It is so strange: I tested negative for Covid with 3 PCR's and 4 at home tests... but I have all the signs and symptoms of it.. DAM,.. This month my own PCP, is putting me through a battery of tests.. all negative for infection, but are finding 'other' things... dam. One test leads to another..

As I said before, Geoffrey was my 'doctor' during my worst. He has gotten so clingy to me; because I have been home so much. He is so good.. He was doing so well with me being sick..
He does have acne on his chin, and a huge patch of missing fur along his spine. The IMVET feels it is either from stress or allergies.. but I disagree.. It began late last summer-- Peaked when I got sick..
The only variable in Geoffrey's routine is: I started using Tidy cats Free and Clear litter.. unscented but has the black 'charcoal' bits in it.. I stopped using it; even buying a new litter box for him. Still missing fur.. not improving..

This month I opened up one of 2 cases of Royal Canin PR (Rabbit) food for him. It is a prescription. He has being eating it for years.. I noticed no smell to the fresh can.. and the texture was a bit off. Well, Geoffrey refused it.. Same with a couple other cans.. I opened up an older case, he devoured the food. I contacted Royal Canin and Chewy.. Chewy will reimburse me, BUT I have to send the cases back to them.. this is not helpful. They said they would send a box for me to mail it in, but as of yet, I have never received it..
Royal Canin is of no use!! just wanted the lot numbers.. pass the buck to complaint department!!

Geoffrey is doing so well, playing, eating, so the IMVEt wanted, aGAIN to cut back on the Zofran. From twice a day to once. I went through such an ordeal trying to find someone who would consent to feed and scoop, in case I went into the hospital, ER.. and I was not thinking clearly..
IF I were to be hospitalized for any reason, ALL of Geoffrey's meds would be suddenly stopped. I could not live with myself for him suffering.. and me suffering..
So, I agreed with the VEt.. It would be good if something was cut back a bit..

Well, discontinuing the evening dose, did not help-- after 3 days, he vomited.. so I tried to discontinue the morning dose. It has been successful for ONE WEEK...
Yesterday was a bad day.. he vomited. so much..

I am also not thinking clearly from all the stress, Insomnia, and physical stuff.. I have been feeding him from the bad case of food.. He has been eating it.. not as much, as usual, but did not snub it..

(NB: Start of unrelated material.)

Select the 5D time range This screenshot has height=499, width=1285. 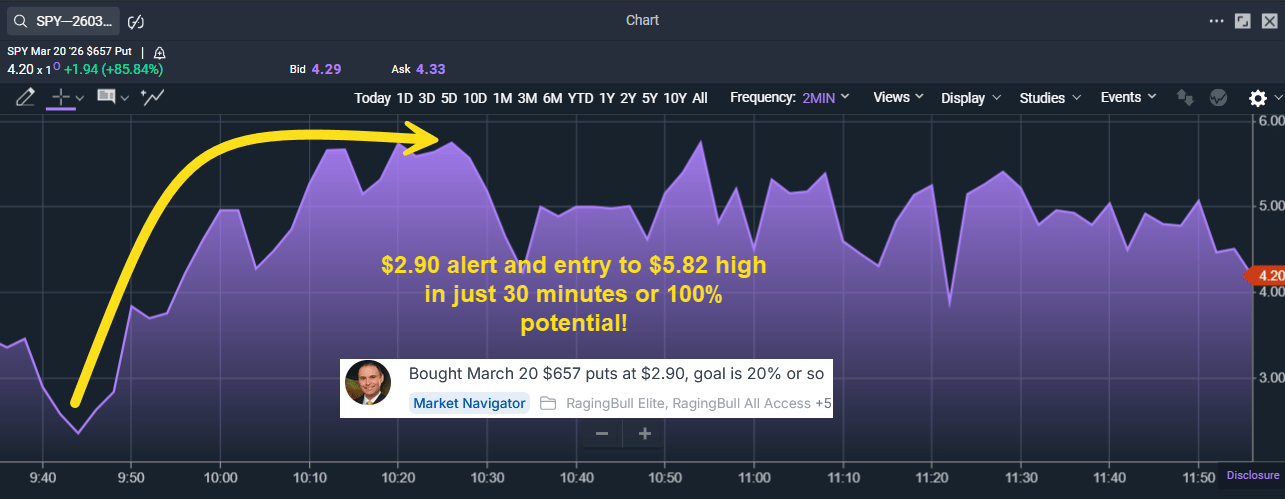pos(449,98)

Yesterday, he was so so sick.. He did not eat much canned RC PR Thursday, Friday, had to bring it to him to eat.. Saturday, (Yesterday), he flat out refused it. He has been eating the dry RC PR.

I had to give him the budesonide on a fairly empty stomach--- just a tiny bit of dry food.
Then it was time for his Chemo--chlorambucil.. bad call...
Ten minutes after I gave him the chemo capsule, up it came out.. with a heavy yellow fluid color liquid-- either from the chemo, or bile... He vomited in 3 spots.. usually it is 2...

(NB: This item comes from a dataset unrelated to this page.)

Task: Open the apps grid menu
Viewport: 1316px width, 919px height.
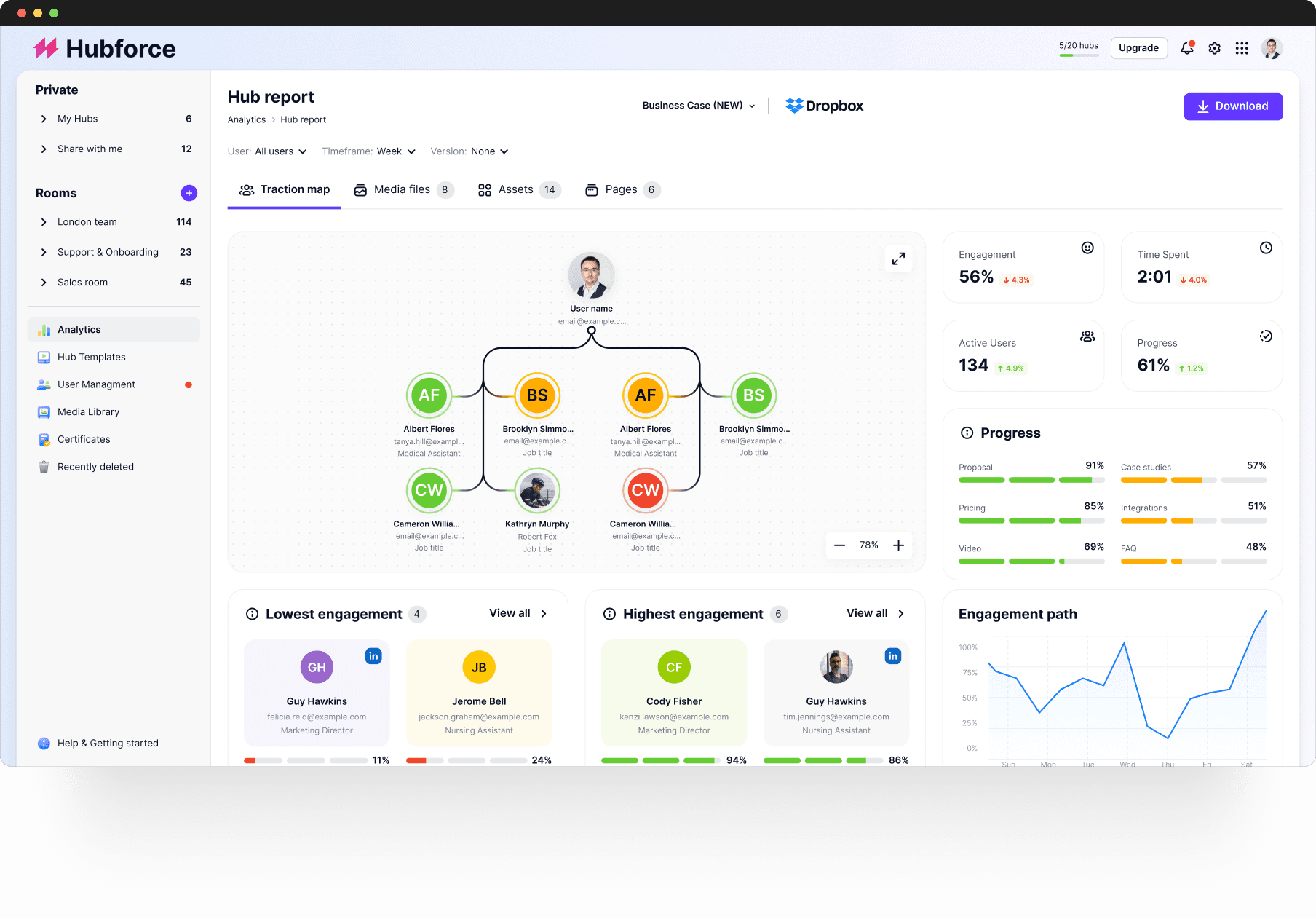Action: [x=1242, y=48]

Waited and hour, gave him a Cerenia, in a gel cap... again, almost immediately, the same yellow fluid, along with the entire Cerenia tablet. dam..

Took his food away.. gave the Zofran at night.. and his Mirataz. he ate small amount of dry food.

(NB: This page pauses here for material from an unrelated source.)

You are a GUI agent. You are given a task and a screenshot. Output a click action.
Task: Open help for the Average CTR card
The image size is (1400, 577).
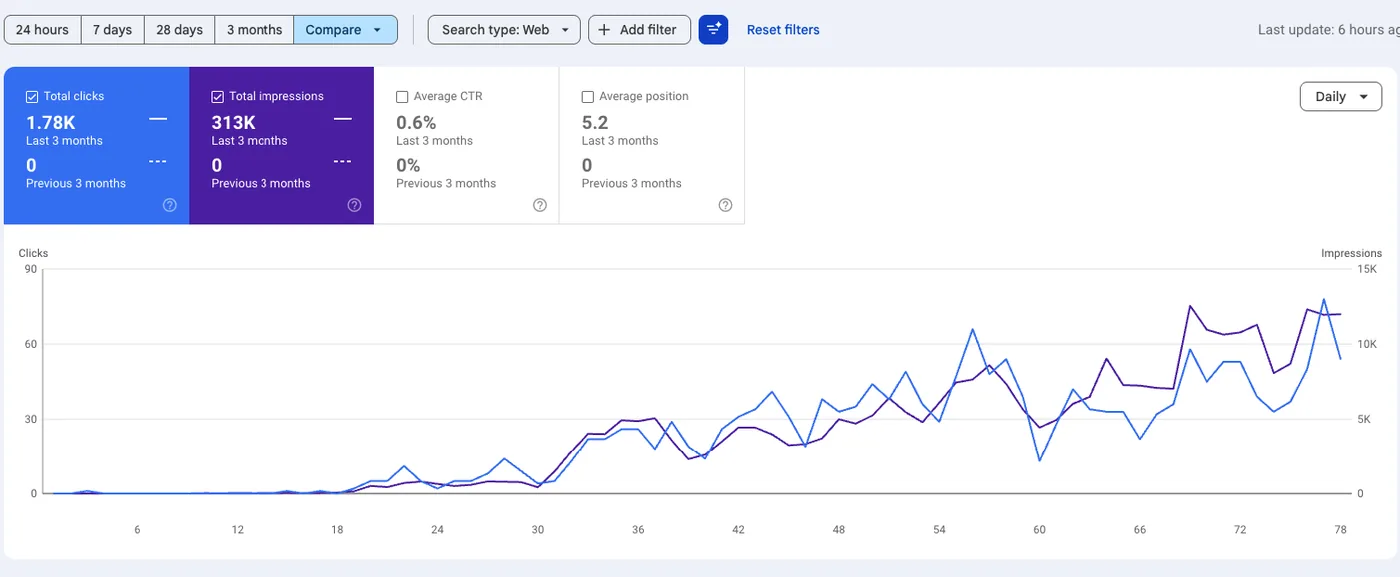point(539,205)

This morning, opened up a can from a good case... he ate a bit.. I had to take it over to him.. poor baby..
He is sick.. He is very sick.. NO purring.. meat loafing.. wanting to be next to me-- his mama..

I cannot take him into the Vet this week-- I have tests or a doctors appointment every day!! DAM... Perhaps Friday, but can he wait that long???

I am wondering if ti is bad food.. seriously.. at the price.. there should not be a problem.. dam..
He played this morning.. but it seems as soon as he eats-- he is feeling lousy..

This morning, I gave him the budesondie and the Zofran.. An hour ago, I gave him the Cerenia.. dam.. all he wants is to be next to me.. It is breaking my heart.. I love him.. All of a sudden-- bam.. or was I too involved with myself? and my illness. cus there is so much.. and my crazy mind.. yes, crazy stressed out mind.

I can feel the pit of my stomach turning up... with bad stuff happening in the apartment, me with insomnia, going for workups, and now Geoffrey.. I really cannot take much more of this..Geoffrey ❤. 🙏. Right now, he is resting his head and body against my leg-- as the foot of the recliner is up... all he wants is to cuddle.. and be as close to me as he can..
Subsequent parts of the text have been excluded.